1 femme sur 6 est victime d’agression sexiste en festival: “Plan International Belgique” réplique avec #safestival

Plan Belgique

Cette année, pour contrer les agressions sexistes, les festivals ont décidé de mettre en place des mesures visant à informer et sensibiliser. Une initiative déjà entamée par “Plan International Belgique” l’année dernière, avec l’action #safestival, qui avait permis de récolter des données sur ce phénomène.

“Selon notre enquête, 40% des témoins de harcèlement sexiste ou sexuel s’éloignent de la scène car ils ne savent pas comment réagir”. Jonathan Moskovic, coordinateur de la campagne #safestival chez Plan International Belgique raconte comment, en récoltant les témoignages de plus de 1.600 jeunes de 16 à 24 ans, ils se sont rendus compte de l’étendue du problème. “Ce sondage a permis de dénoncer un problème et de le quantifier.”, ajoute-t-il.

Plan SACHA

Cette année, on passe du témoignage à l’action, pour contrer le triste chiffre d’une femme sur six victime d’agression sexiste durant les festivals. Ainsi, avec l’appui d’Isabelle Simonis (PS), une enveloppe de 250.000 euros a été allouée pour mettre en place une série d’actions dont le plan SACHA:« Safe Attitude Contre le Harcèlement et les Agressions ».

Au programme: formations de bénévoles qui auront à leur tour le rôle de montrer comment contrer une agression sexiste, campagne de sensibilisation sur les festivals et dispositif de prise en charge psycho-sociale des victimes de violences sexistes et sexuelles.

Et plusieurs festivals ont décidé d’emboîter le pas: Les Solidarités, Les 24 heures vélo de Louvain-La-Neuve, Jyva’zik et Esperanzah (le premier à l’avoir fait, l’année dernière déjà).

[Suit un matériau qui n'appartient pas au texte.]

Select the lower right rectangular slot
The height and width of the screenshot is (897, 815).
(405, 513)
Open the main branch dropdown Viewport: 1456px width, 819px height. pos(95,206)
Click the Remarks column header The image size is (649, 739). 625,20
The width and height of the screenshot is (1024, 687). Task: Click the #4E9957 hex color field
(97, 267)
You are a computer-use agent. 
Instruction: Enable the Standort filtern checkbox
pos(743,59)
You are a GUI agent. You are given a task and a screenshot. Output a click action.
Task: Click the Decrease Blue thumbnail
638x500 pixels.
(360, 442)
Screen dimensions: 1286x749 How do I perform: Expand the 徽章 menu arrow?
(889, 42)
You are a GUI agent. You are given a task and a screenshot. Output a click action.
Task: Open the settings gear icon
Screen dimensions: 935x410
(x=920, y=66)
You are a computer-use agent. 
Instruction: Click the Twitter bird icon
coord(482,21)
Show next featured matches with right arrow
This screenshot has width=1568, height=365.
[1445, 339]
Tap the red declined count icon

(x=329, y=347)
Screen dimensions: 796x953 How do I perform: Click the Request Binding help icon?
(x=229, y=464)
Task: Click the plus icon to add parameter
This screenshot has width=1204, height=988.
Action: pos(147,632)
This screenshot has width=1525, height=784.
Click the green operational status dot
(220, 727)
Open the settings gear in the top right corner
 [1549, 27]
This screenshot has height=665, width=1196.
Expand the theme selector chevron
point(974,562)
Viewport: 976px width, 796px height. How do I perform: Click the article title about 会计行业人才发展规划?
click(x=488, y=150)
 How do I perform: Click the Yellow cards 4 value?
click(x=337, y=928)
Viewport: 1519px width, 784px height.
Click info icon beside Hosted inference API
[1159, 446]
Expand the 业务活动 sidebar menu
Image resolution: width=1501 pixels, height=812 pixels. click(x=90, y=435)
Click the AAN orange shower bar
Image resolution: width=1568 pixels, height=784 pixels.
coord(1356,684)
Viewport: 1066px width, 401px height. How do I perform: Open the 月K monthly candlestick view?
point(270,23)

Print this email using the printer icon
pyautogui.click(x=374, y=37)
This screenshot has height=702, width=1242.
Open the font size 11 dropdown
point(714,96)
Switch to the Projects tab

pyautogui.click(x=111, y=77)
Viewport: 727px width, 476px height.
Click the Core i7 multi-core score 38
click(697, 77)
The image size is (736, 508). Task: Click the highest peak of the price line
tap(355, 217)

Plan International Belgique agit lui au niveau des données. Les actions ont d’ailleurs été créées en prenant en compte l’avis des jeunes sondés, qui étaient invités à proposer des idées pour réduire voire supprimer ce phénomène.

“Peu importe la taille ou le type de musique, tous les festivals sont touchés par ce phénomène. Mais le fait d’avoir sollicité les jeunes pour le dénoncer a réellement participé de manière positive à enrichir le débat et à les impliquer dans des prises de décisions concrètes”, conclut Jonathan.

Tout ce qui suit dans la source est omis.